C’est lui qui incarne la ligne idéologique du régime,
en digne successeur de Khomeiny. Mais, même si la constitution iranienne est
particulièrement tordue avec le contrôle omniprésent par des institutions non
élues, il est vrai « qu’il n’y a pas photo » avec l’Arabie Saoudite,
monarchie absolue où il n’y aucun parlement.
- Une meilleure image que l’Arabie Saoudite, mais ce n’est pas difficile
On a lu, surtout depuis l’apparition de l’État
Islamique et la diffusion sur Internet de ses pratiques barbares, que son vrai
modèle était en fait l’Arabie, où effectivement on décapite au sabre, où l’on
coupe la main des voleurs et où la lapidation punit les Femmes adultères.

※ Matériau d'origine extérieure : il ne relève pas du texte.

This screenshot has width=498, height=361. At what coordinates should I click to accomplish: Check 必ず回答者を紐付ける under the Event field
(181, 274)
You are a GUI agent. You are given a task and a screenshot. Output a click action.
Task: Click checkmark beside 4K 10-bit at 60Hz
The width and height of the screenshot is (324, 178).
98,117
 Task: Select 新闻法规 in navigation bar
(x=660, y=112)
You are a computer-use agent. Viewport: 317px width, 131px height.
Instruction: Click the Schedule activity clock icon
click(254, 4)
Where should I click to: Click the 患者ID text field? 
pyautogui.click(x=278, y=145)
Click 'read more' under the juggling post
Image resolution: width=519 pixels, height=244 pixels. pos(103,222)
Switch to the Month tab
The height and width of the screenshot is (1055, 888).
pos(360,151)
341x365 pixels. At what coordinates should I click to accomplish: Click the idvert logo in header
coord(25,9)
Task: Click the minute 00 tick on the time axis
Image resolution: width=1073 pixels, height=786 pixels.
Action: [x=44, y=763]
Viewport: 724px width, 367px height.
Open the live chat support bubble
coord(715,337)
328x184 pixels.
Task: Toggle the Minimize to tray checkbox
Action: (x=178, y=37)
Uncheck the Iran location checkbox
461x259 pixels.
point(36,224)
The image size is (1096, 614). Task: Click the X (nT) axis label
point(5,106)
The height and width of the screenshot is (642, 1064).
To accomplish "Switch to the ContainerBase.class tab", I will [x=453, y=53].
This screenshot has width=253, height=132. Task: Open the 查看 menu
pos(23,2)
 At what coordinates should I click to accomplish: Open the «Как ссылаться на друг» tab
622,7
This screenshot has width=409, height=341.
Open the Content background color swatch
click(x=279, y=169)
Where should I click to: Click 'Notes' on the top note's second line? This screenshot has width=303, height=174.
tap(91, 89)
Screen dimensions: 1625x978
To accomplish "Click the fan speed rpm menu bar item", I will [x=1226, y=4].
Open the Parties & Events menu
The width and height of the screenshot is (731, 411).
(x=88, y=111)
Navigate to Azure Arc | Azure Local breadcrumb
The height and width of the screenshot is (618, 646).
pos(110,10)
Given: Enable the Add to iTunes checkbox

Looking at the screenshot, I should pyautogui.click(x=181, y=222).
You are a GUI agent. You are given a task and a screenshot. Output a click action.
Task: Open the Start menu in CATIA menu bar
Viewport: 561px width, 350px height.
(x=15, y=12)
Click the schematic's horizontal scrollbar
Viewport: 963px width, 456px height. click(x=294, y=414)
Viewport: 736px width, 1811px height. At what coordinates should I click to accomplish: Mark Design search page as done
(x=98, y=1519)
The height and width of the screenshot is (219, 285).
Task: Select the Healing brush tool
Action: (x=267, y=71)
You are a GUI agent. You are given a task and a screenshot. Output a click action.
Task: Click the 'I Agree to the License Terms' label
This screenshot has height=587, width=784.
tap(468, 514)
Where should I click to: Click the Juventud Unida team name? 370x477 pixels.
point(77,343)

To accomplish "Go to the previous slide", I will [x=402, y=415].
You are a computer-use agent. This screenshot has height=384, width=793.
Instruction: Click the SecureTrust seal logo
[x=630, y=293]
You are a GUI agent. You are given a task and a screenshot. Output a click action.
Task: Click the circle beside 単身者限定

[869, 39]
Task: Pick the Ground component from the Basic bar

Certes, la République Islamique d’Iran a une meilleure
image, notamment pour la condition féminine : là bas, aller à l’Université,
conduire une voiture, ou sortir seules ou en groupes y est accepté,
contrairement au Royaume Saoudien.
Mais c’est oublier un peu vite qu’en matière de peine
de mort, l’Iran détient un record mondial rapporté à sa population ; que le
voile est imposé aux Femmes, qu’elles demeurent inégales en matières de droits
individuels ; que l’on y coupe aussi la main aux voleurs, et que l’on y lapide
également !
- Un islamisme jugé non exportable
Alors que l’islam fait les couvertures des journaux et
que l’on s’inquiète de l’entrisme des Frères Musulmans, d’une part, et des
recrutements des Salafistes, d’autre part, journalistes et experts évoquent une
menace spécifiquement sunnite : flux financiers impressionnants en provenance
du Golfe dans le but d’exporter un wahabbisme incompatible avec les Lois de la
République ; formation en Arabie Saoudite d’imams salafistes ; tout cela fait
peur, et on le comprend.
Mais il suffirait que nos journalistes lisent de façon
à peu plus approfondie la littérature complotiste et antisémite – sous couvert
« d’antisionisme » – pour découvrir une autre propagande, efficace,
fortement diffusée par les réseaux sociaux et relayant des médias russes ou
iraniens : une large proportion des jeunes, musulmans ou non, voient à présent
en l’Iran et en la Russie de Poutine les héros de la résistance à la
« mondialisation » et à « l’ordre américano-sioniste » ; et
cela est aussi très déstabilisant pour nos sociétés.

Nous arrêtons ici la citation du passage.